Jean Moulin n'a nul besoin d'une gloire usurpée : ce n'est pas lui qui a créé
Combat, Libération, Franc-tireur, c'est Frenay, d'Astier, Jean-Pierre Lévy. Ce
n'est pas lui qui a créé les nombreux mouvements de la zone Nord dont
l'histoire recueillera tous les noms. Ce n'est pas lui qui a fait les régiments
mais c'est lui qui a fait l'armée. Il a été le Carnot de la Résistance.

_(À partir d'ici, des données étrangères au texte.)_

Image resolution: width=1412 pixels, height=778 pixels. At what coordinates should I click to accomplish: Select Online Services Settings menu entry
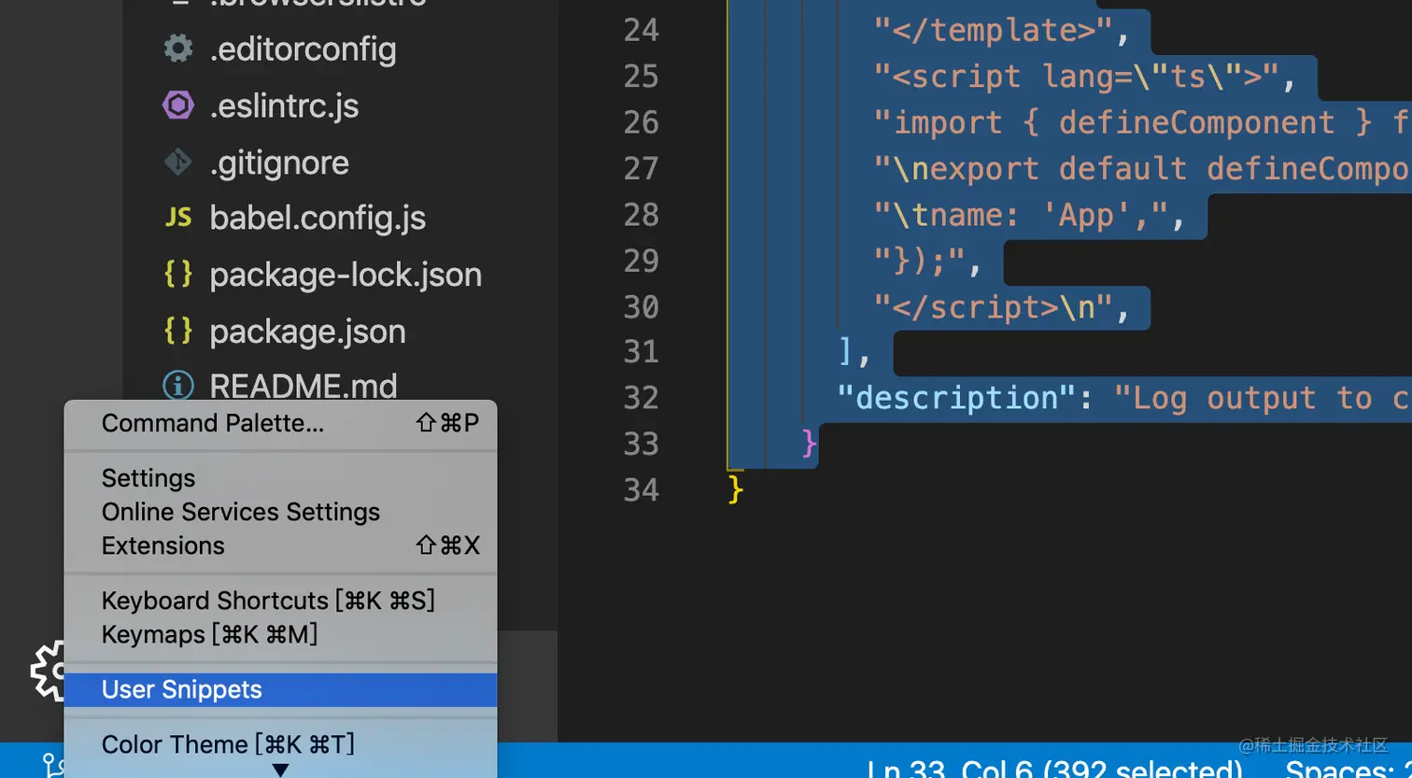[241, 512]
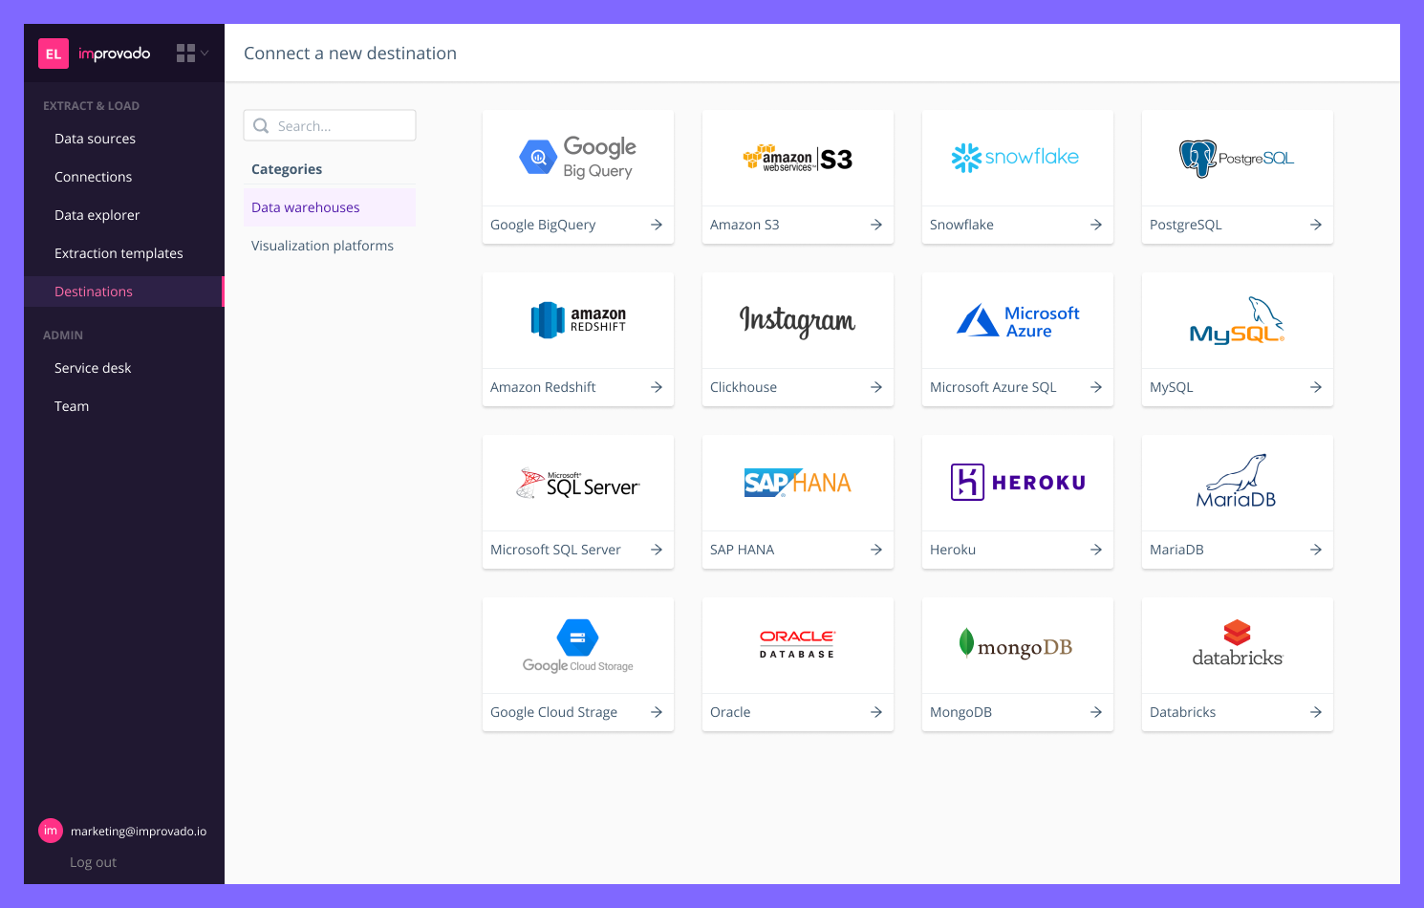
Task: Switch to Visualization platforms category
Action: (322, 246)
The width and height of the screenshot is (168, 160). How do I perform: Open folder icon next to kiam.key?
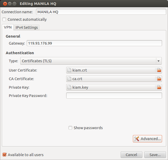(x=159, y=87)
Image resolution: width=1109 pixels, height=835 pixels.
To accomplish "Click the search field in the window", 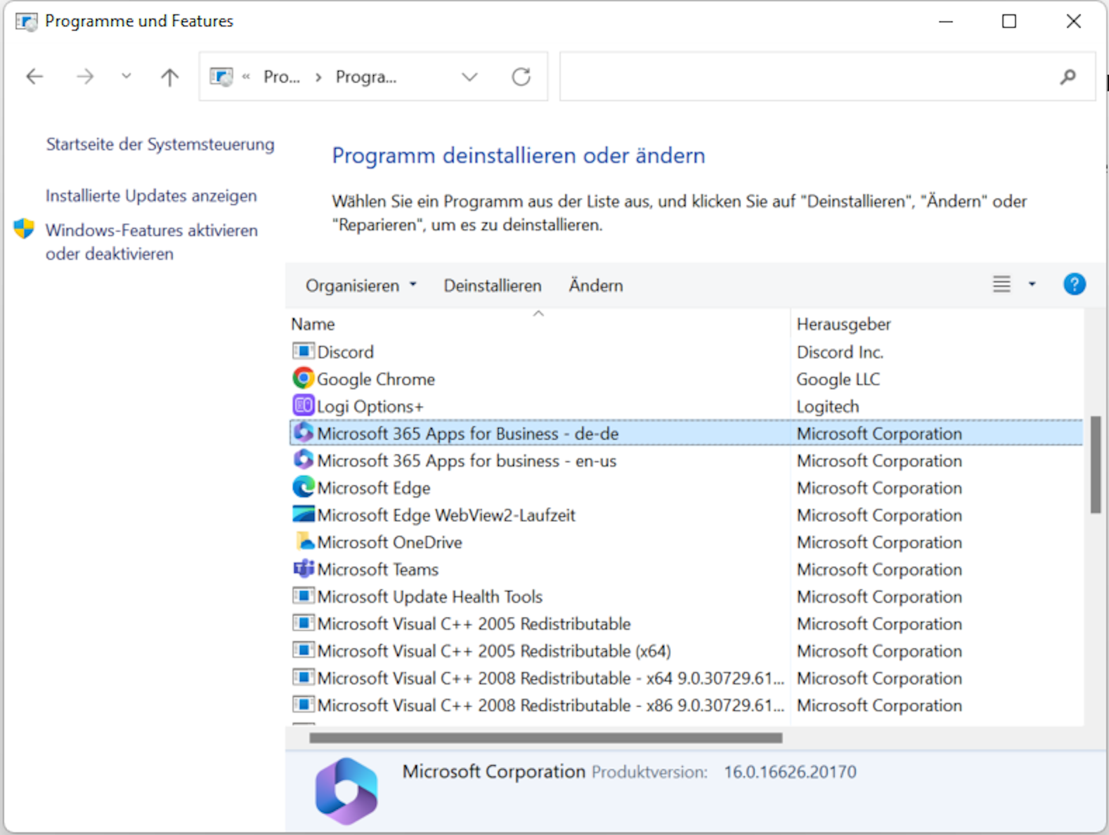I will [808, 77].
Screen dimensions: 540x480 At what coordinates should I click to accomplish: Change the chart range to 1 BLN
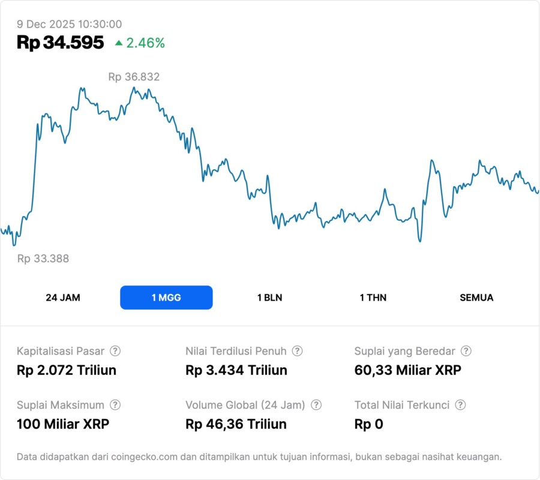(x=269, y=298)
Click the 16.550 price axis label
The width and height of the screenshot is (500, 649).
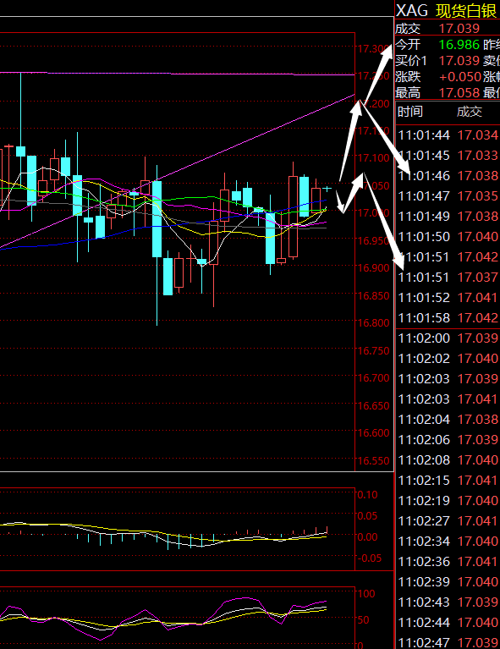tap(373, 460)
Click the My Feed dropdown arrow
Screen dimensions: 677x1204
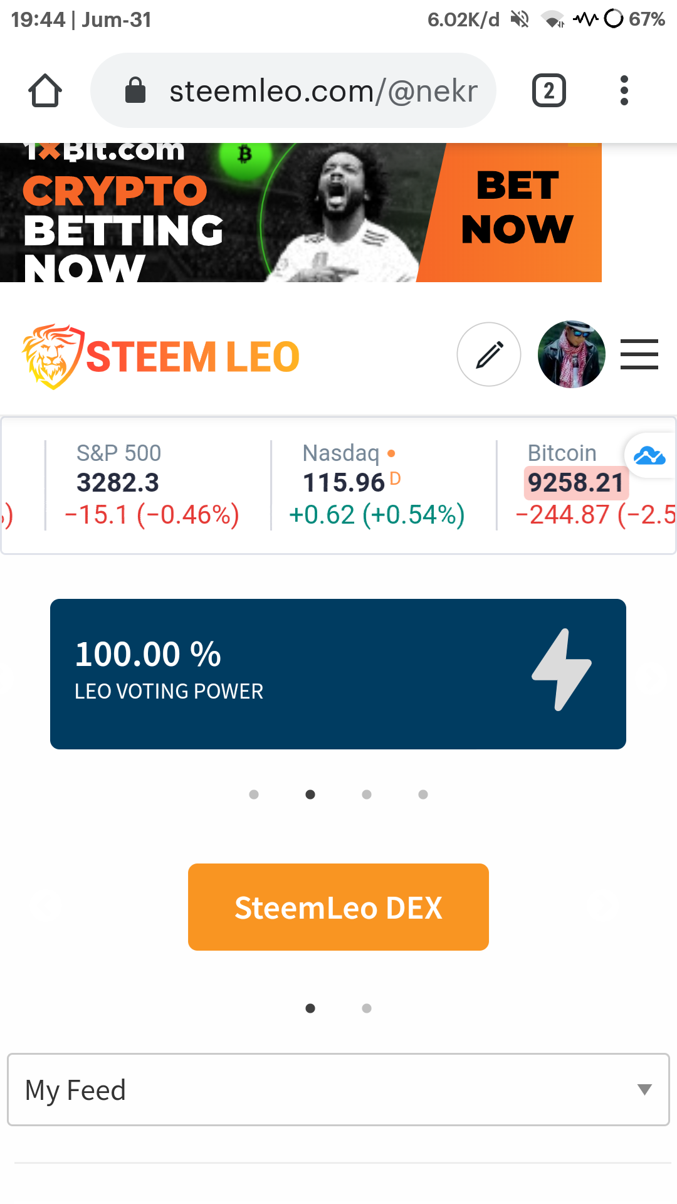pos(644,1090)
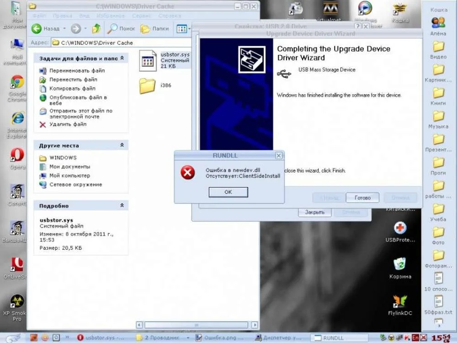
Task: Click the Готово button in the wizard
Action: click(362, 198)
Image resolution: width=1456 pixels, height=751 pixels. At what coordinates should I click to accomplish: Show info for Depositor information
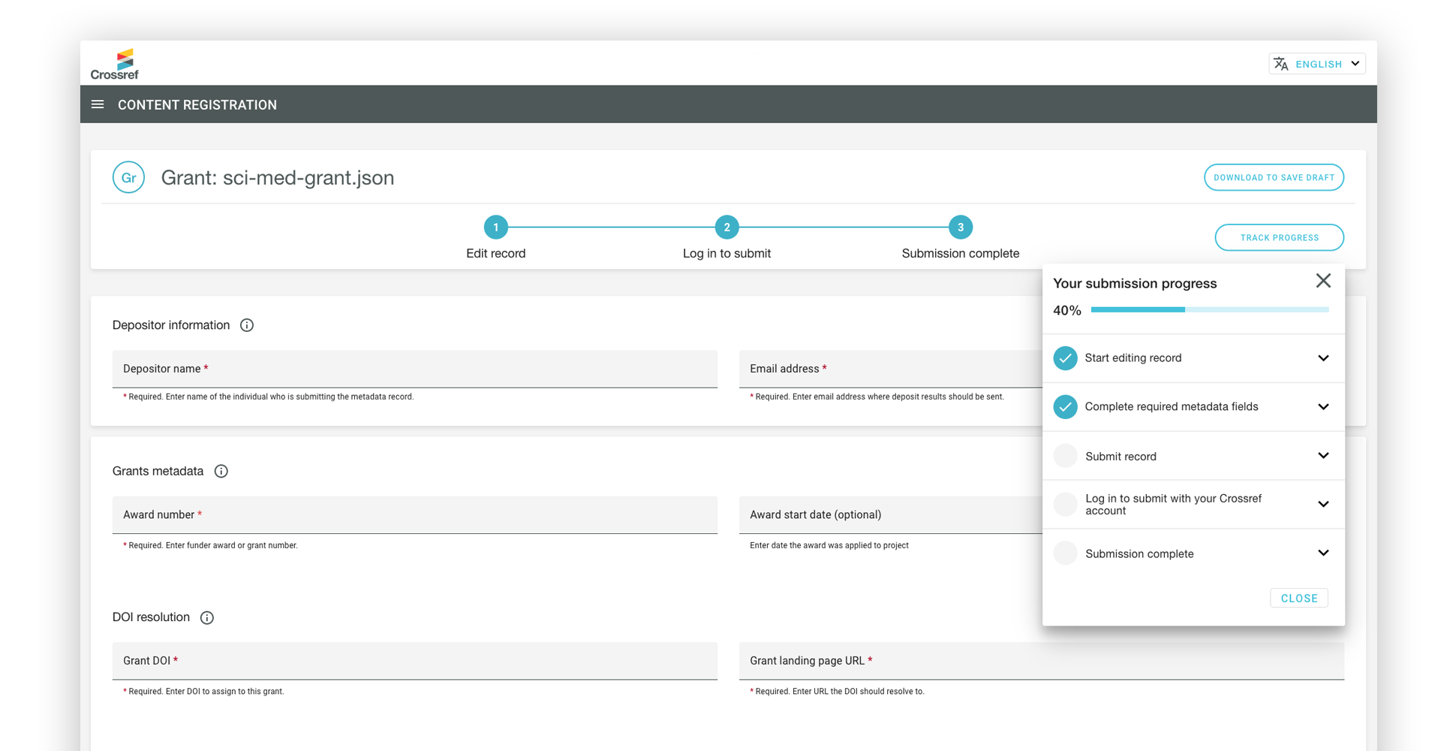247,325
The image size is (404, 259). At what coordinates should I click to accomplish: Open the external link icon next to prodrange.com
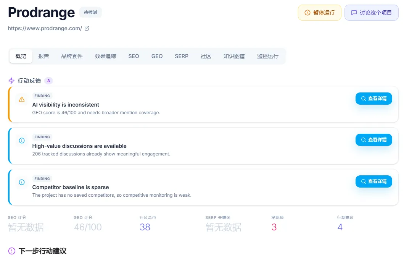pyautogui.click(x=87, y=28)
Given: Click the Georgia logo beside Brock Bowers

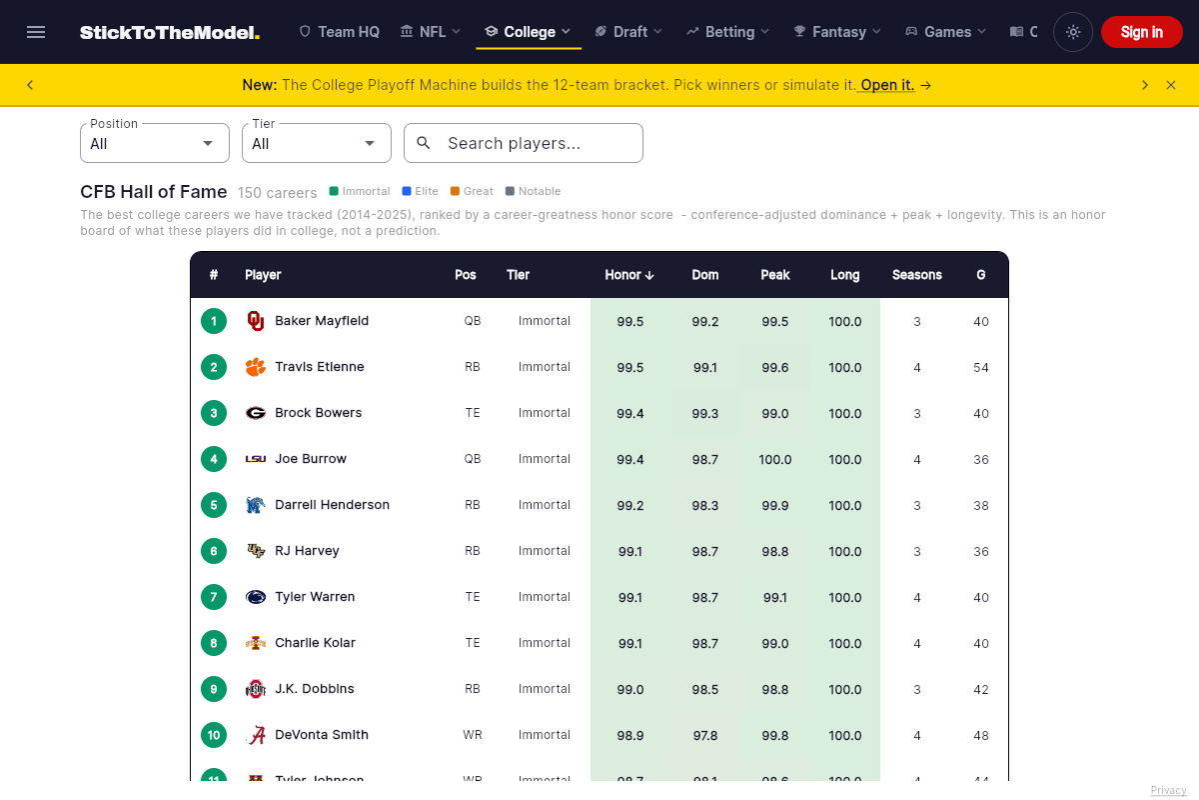Looking at the screenshot, I should click(256, 413).
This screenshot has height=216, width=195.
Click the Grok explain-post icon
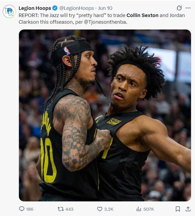179,8
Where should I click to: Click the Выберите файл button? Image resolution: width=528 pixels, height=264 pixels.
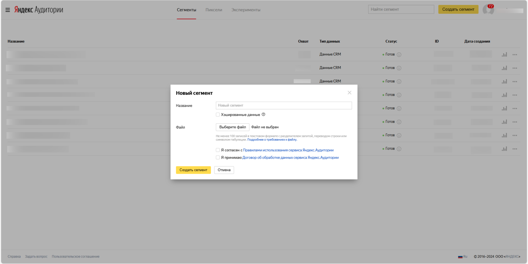coord(232,127)
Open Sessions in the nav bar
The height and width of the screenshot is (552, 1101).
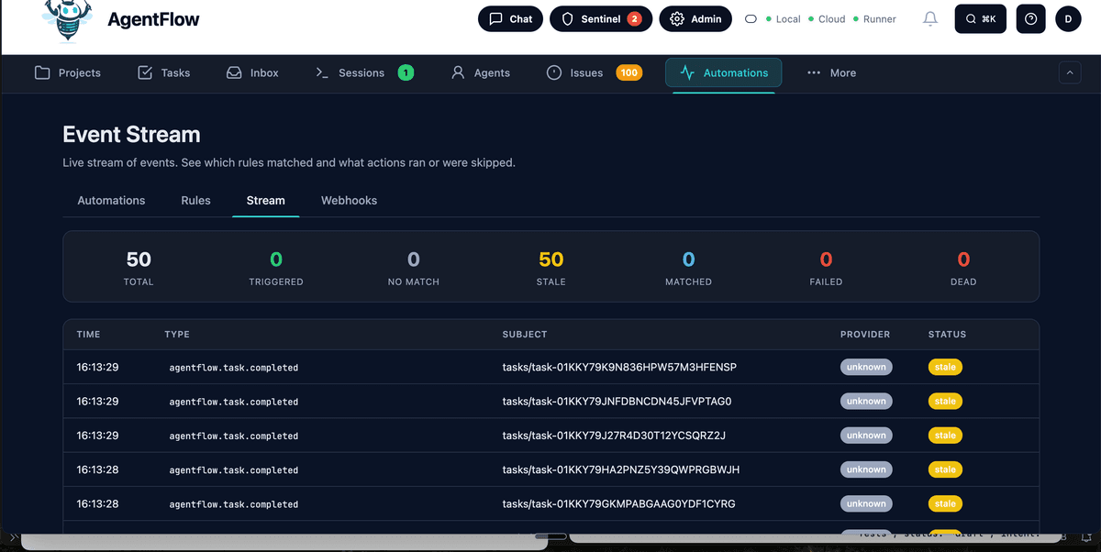[x=362, y=72]
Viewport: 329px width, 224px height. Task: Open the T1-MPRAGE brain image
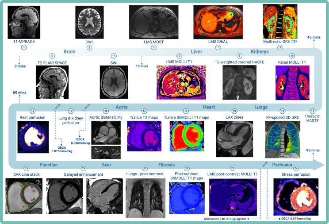click(x=24, y=22)
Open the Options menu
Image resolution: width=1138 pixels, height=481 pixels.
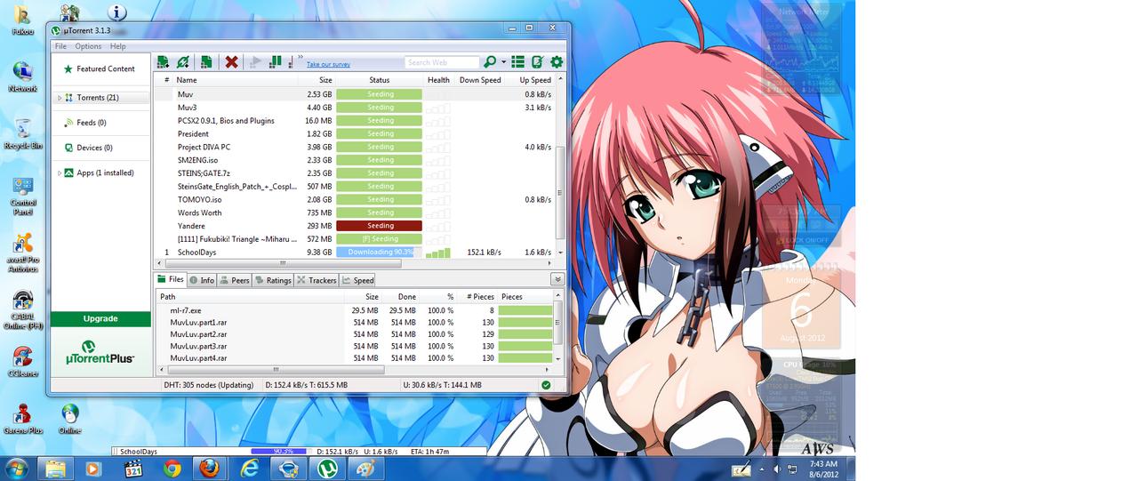click(x=88, y=46)
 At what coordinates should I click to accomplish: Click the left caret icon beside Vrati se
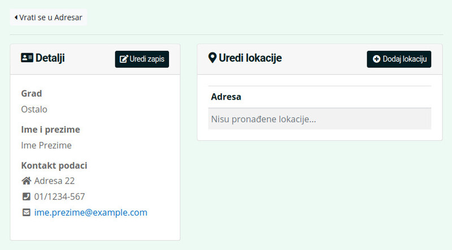pyautogui.click(x=16, y=18)
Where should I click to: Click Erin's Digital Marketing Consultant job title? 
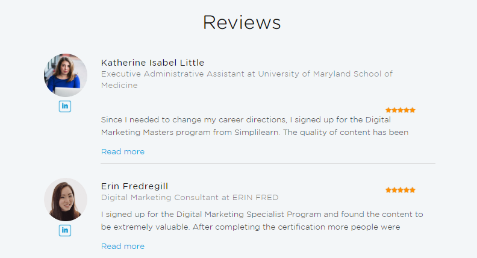pos(190,197)
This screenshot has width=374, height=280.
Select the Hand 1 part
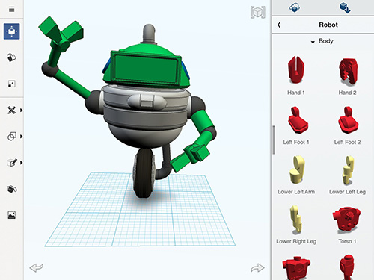pyautogui.click(x=296, y=75)
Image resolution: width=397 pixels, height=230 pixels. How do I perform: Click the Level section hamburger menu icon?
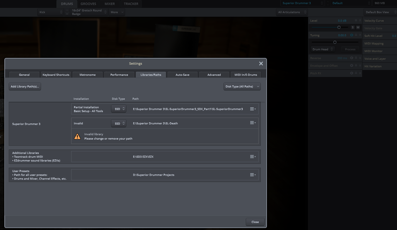356,20
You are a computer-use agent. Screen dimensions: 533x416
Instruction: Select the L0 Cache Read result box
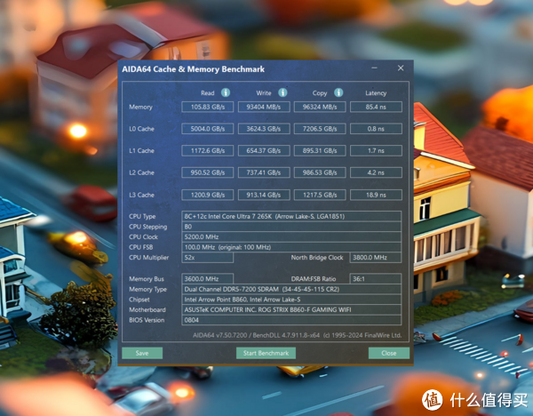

Attribuer peu d'importance aux opinions dites politiques, lorsque la nation est
en péril de mort - la nation, non pas un nationalisme alors écrasé sous les
chars hitlériens, mais la donnée invincible et mystérieuse qui allait emplir le
siècle ; penser qu'elle dominerait bientôt les doctrines totalitaires dont
retentissait l'Europe ; voir dans l'unité de la Résistance le moyen capital du
combat pour l'unité de la nation, c'était peut-être affirmer ce qu'on a,
depuis, appelé le gaullisme. C'était certainement proclamer la survie de la
France.
En février, ce laïc passionné avait établi sa liaison par radio avec Londres,
dans le grenier d'un presbytère. En avril, le Service d'information et de
propagande, puis le Comité général d'études étaient formés ; en septembre, le
noyautage des administrations publiques. Enfin, le général de Gaulle décidait
la création d'un Comité de coordination que présiderait Jean Moulin, assisté du
chef de l'Armée secrète unifiée. La préhistoire avait pris fin. Coordonnateur
de la Résistance en zone Sud, Jean Moulin en devenait le chef. En janvier 1943,
le Comité directeur des Mouvements unis de la Résistance (ce que, jusqu'à la
Libération, nous appellerions les Murs) était créé sous sa présidence. En
février, il repartait pour Londres avec le général Delestraint, chef de l'Armée
secrète, et Jacques Dalsace. De ce séjour, le témoignage le plus émouvant a été
donné par le colonel Passy. « Je revois Moulin, blême, saisi par l'émotion qui
nous étreignait tous, se tenant à quelques pas devant le Général et celui-ci
disant, presque à voix basse : "Mettez-vous au garde-à-vous", puis :
"Nous vous reconnaissons comme notre compagnon, pour la libération de la
France, danl'honneur et par la victoire". Et pendant que de Gaulle lui
donnait l'accolade, une larme, lourde de reconnaissance, de fierté, et de
farouche volonté, coulait doucement le long de la joue pâle de notre camarade
Moulin. Comme il avait la tête levée, nous pouvions voir encore, au travers de
sa gorge, les traces du coup de rasoir qu'il s'était donné, en 1940, pour éviter
de céder sous les tortures de l'ennemi. » Les tortures de l'ennemi... En mars,
chargé de constituer et de présider le Conseil national de la Résistance, Jean
Moulin monte dans l'avion qui va le parachuter au nord de Roanne.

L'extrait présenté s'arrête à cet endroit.